Author Affiliation:Agricultural Research Centre, Institute of Pest Investigation, Tikkurila, Finland
Title:Early- and high-summer flight periods of leafhoppers
Source:Annales Agriculturae Fenniae. Vol. 12, 1973, p. 77-94.
# of Pages:18
Keywords:TIC Keywords: Javesella obscurella; Balclutha punctata; Javesella pellucida; Cicadellidae; Phleum pratense; Dominant species
Abstract/Contents:"In connection with studies in Finland on the control of insects attacking spring cereals, various trapping devices, of which a netting apparatus proved the most efficient, were used to collect leafhoppers.

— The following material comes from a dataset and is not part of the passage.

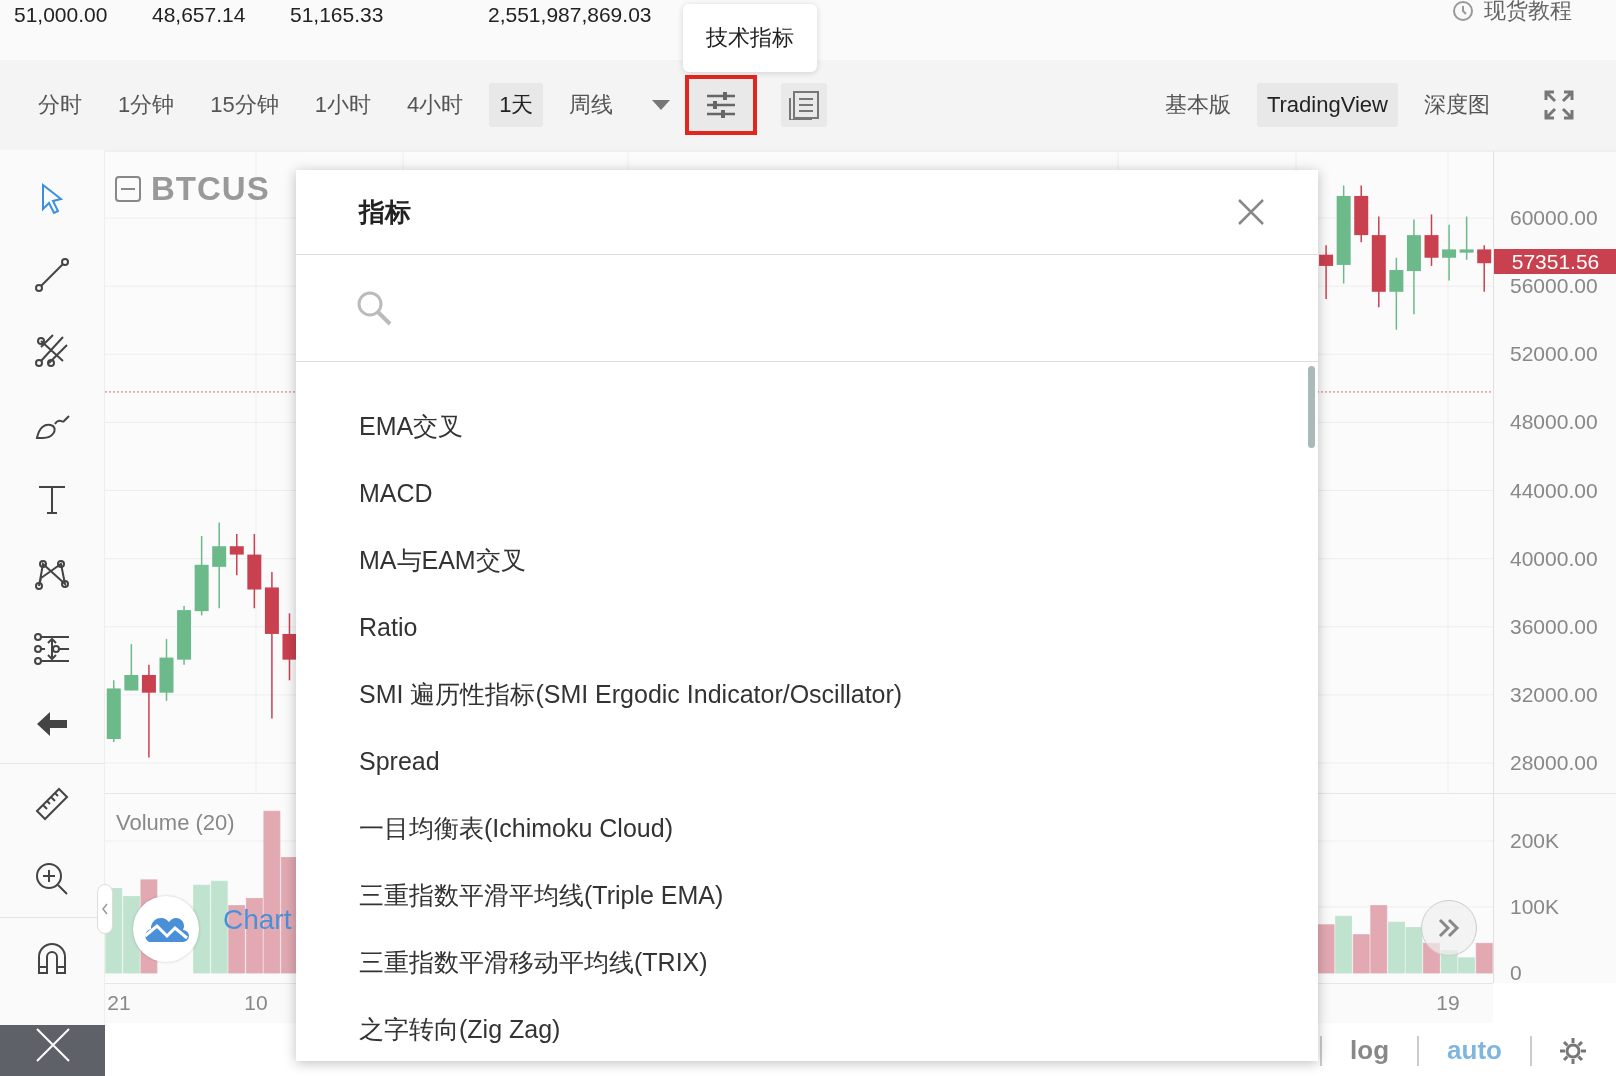 This screenshot has width=1616, height=1076. Describe the element at coordinates (807, 962) in the screenshot. I see `indicator-item: 三重指数平滑移动平均线(TRIX)` at that location.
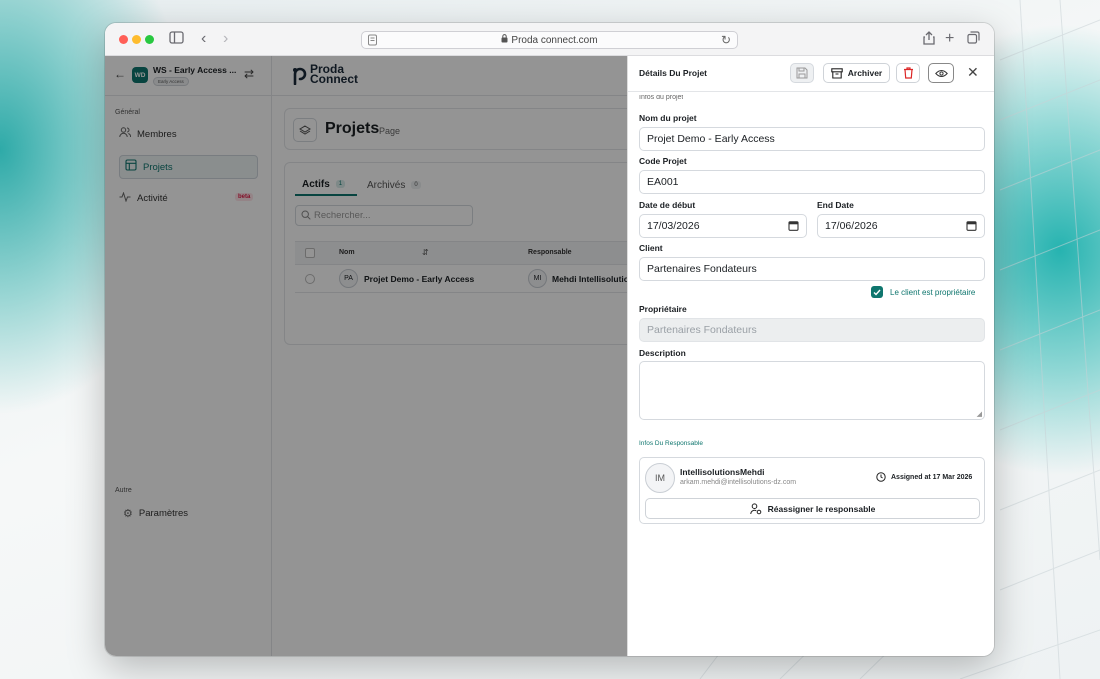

Details are given of the information obtained from the nets, which were operated in arable land in three localities in western Finland in May-July each year between 1958 and 1964. These wind nets (1 m in diameter) were installed at heights of 2,6 or 9-10 m, and 90% of the areas in which they were sited were under spring cereals or timothy (Phleum pratense). Some 12 500 leafhoppers of more than 57 species (which are listed) were collected, mainly in the nets. Javesella pellucida (F.) formed 74% of the total, followed in order of decreasing abundance by Balclutha punctata (F.) (5.2%), Macrosteles cristatus (Ribaut) (4.8%), J. obscurella (Boh.) (2.9%), Megadelphax sordidula (Stal) (2.5%) and Arthaldeus pascuellus (Fall.) (2.3%). The proportions of the different species varied considerably from year to year, but J. pellucida was the dominant species in every locality and every year. The flight period began about 25th May for species that overwintered as adults, two weeks later for those that overwintered as nymphs and four weeks later for those that overwintered as eggs. Flight activity was most intense when the relative humidity at 8 a.m. was low and on days when the daily maximum temperature was higher than usual. For species overwintering as adults, nymphs and eggs, the lowest daily maximum temperatures at which flight occurred were 8.5-10 deg C, 10-20 deg C and 15-25 deg C, respectively. Up to 99% of the individuals caught came from the fields in the immediate vicinity of the nets, and the remainder mainly from the surrounding areas, especially woods. Three species (Macrosteles lividus (Edw.), Euides speciosa (Boh.) and Mocuellus metrius (Flor)) had travelled long distances."
Note:Summary appears in Finnish
Geographic Terms:Finland
ASA/CSSA/SSSA Citation (Crop Science-Like - may be incomplete):
Raatikainen, M., and A. Vasarainen. 1973. Early- and high-summer flight periods of leafhoppers. Ann. Agric. Fenniae. 12:p. 77-94.